▶ _Text excerpt_
Gov. Mike Parson’s FY2022 state budget proposal requests $58 million in hopes of getting Missouri completely out of debt in county jail reimbursements. For years, the state has not designated enough funding to pay counties and the city of St. Louis for part of a defendant’s entire local jail stay if the individual ends up going to state prison. Over the past couple years, the Missouri Legislature has been working to dig the state out of this hole.

Missouri Capitol (Photo courtesy of Alisa Nelson, Missourinet)

Missouri is the only known U.S. state that pays its counties and the city of St. Louis for pre-sentencing jail costs.

During a House Budget Committee hearing Wednesday, Trevor Foley, with the Missouri Department of Corrections, says the governor’s budget request would help the program catch up on overdue jail bills.

“That projection is based on looking at FY20 and the first two quarters of FY21 and then factoring in a COVID bounce back basically for the requests for reimbursement to go back up a little bit. And hopefully by the end of FY22, we will have the arrearage gone,” says Foley. “I will point out that this is a very volatile program. In FY21, we received $52 million in total requests. In FY20, we received $39 million in total requests. It is very difficult to project what we are going to receive in requests from a year-to-year basis.”

▶ _Problems to work on_
A – Reproduce word for word the part of the article on Missouri jail reimbursements that runs from "Gov. Mike Parson’s" down to "of this hole.".
B – Answer these questions using the article on Missouri jail reimbursements:
(i) How much money does the governor's FY2022 state budget proposal request?
(ii) Trevor Foley is with which state department?
(iii) What was the total amount of reimbursement requests received in FY21?

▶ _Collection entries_
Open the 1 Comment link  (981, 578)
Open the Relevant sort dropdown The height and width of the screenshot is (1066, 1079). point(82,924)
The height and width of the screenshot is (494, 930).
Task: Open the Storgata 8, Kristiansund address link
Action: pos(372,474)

▶ _Numbered answers_
A –
Gov. Mike Parson’s FY2022 state budget proposal requests $58 million in hopes of getting Missouri completely out of debt in county jail reimbursements. For years, the state has not designated enough funding to pay counties and the city of St. Louis for part of a defendant’s entire local jail stay if the individual ends up going to state prison. Over the past couple years, the Missouri Legislature has been working to dig the state out of this hole.

B –
(i) $58 million
(ii) The Missouri Department of Corrections
(iii) $52 million